Some tips for emerging leaders that you should learn
If you read and study the Five Behaviors of a Cohesive Team by Patrick Lencioni you find there are concrete areas to measure and develop. The key is to 1) know what they are 2) measure the areas 3) develop plans to close the gaps that exist in each area. The areas are: Trust (what this entire article is about, Conflict (being able to address issues without fears or repercussions 3) Accountability (being accountable to each other no matter what level or title 4) Commitment (being committed to common goals and objectives 5) Results
There is a specific process to building and team by undoing The Five Dysfunctions. It’s best to just start. Find out where you are with being trusted as an individual or organization. Do an assessment to find out where you are. Sometimes this has to be done with outside expertise because who would open up with internal colleagues? Is there even enough trust that when you run the assessment at all? What are the barriers getting in the way? Is the organization safe and free to be vulnerable with each other? Can a problem be identified without people getting upset and angry to the point of
holding grudges for a long time? I recently had a client who said “we can’t discuss that hear because I am afraid of how Senior Management may react”. Once you start the process it’s best to be open and honest with each other about what was heard. This gives permission for others to do the same. If the CEO or head of a department or organization shares what they heard and that they are starting a process to correct some things then it gives others permission they too can have a problem in their team and can work on it to correct and make it better.
For example, there are many leaders who don’t understand how their roles and those of their team connect to the overall goals and objectives of the company. Even when the leader who runs the organization does they don’t connect the dots for those that work for them. So when doing a survey or assessment it comes out that things like communication isn’t clear, we don’t know where we are ultimately going, and we don’t fully understand our role. Instead of being defensive about this, a leader needs to take charge, be open about the gap that was identified, and talk about the future with clarity.

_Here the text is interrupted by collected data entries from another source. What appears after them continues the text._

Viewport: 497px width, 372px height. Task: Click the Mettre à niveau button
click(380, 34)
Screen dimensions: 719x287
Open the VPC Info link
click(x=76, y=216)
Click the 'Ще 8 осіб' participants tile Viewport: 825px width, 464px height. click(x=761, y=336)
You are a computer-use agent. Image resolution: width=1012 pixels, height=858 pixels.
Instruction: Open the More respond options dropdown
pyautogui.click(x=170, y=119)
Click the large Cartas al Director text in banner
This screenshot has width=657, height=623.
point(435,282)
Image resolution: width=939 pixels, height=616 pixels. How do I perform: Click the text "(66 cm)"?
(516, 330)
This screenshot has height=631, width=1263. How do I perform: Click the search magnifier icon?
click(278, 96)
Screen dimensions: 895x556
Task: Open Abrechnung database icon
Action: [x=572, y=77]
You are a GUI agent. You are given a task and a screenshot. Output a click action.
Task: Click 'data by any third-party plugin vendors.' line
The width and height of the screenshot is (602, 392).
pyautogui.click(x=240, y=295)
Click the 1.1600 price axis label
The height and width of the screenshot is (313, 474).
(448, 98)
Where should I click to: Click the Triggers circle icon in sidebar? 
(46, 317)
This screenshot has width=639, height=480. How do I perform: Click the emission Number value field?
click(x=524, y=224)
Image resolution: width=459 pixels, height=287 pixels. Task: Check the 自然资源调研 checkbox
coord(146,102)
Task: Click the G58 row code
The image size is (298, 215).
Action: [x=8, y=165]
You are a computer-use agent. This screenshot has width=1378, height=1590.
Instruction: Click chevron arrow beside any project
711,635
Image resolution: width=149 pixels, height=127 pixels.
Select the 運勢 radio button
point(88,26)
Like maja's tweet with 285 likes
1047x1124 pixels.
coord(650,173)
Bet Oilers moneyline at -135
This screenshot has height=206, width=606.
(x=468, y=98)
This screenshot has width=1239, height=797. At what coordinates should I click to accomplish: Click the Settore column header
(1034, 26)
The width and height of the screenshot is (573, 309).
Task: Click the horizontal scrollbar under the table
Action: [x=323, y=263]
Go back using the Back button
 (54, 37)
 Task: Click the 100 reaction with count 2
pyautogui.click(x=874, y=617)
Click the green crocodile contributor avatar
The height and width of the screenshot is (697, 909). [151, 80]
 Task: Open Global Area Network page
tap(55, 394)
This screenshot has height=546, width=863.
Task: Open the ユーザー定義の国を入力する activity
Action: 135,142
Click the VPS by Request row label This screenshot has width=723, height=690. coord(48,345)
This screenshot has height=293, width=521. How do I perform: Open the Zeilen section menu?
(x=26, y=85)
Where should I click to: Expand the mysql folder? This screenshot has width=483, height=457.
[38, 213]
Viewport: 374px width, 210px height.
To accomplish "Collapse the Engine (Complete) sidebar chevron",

Another point to be clear with is that everyone is responsible for the change that must occur. That means everyone no matter what level or role. A way to further understand this point is discussed in a book by John Miller called the QBQ. I love this book because it clearly states we all own everything that happens. It is our responsibility to work on the problem. The book gives examples of questions we each must ask, what can I do to solve this issue, how can I help and provide support or a solution? Not questions like why is this happening and who is to blame. If you do anything with this article purchase that book and implement the QBQ throughout your organization. What we’ve seen is that when these processes are started there is immediate progress made. Not only with trust but all of the other four dysfunctions begin to improve. Remember this is a process and not an event. What this means is that it’s like going to a gym to build physical muscles. It takes time and effort. Leadership, Team and Organizational muscles are the same. They must be developed over time. How we communicate, handle conflict, set our vision, mission and goals and hold each other accountbale is a career-long process.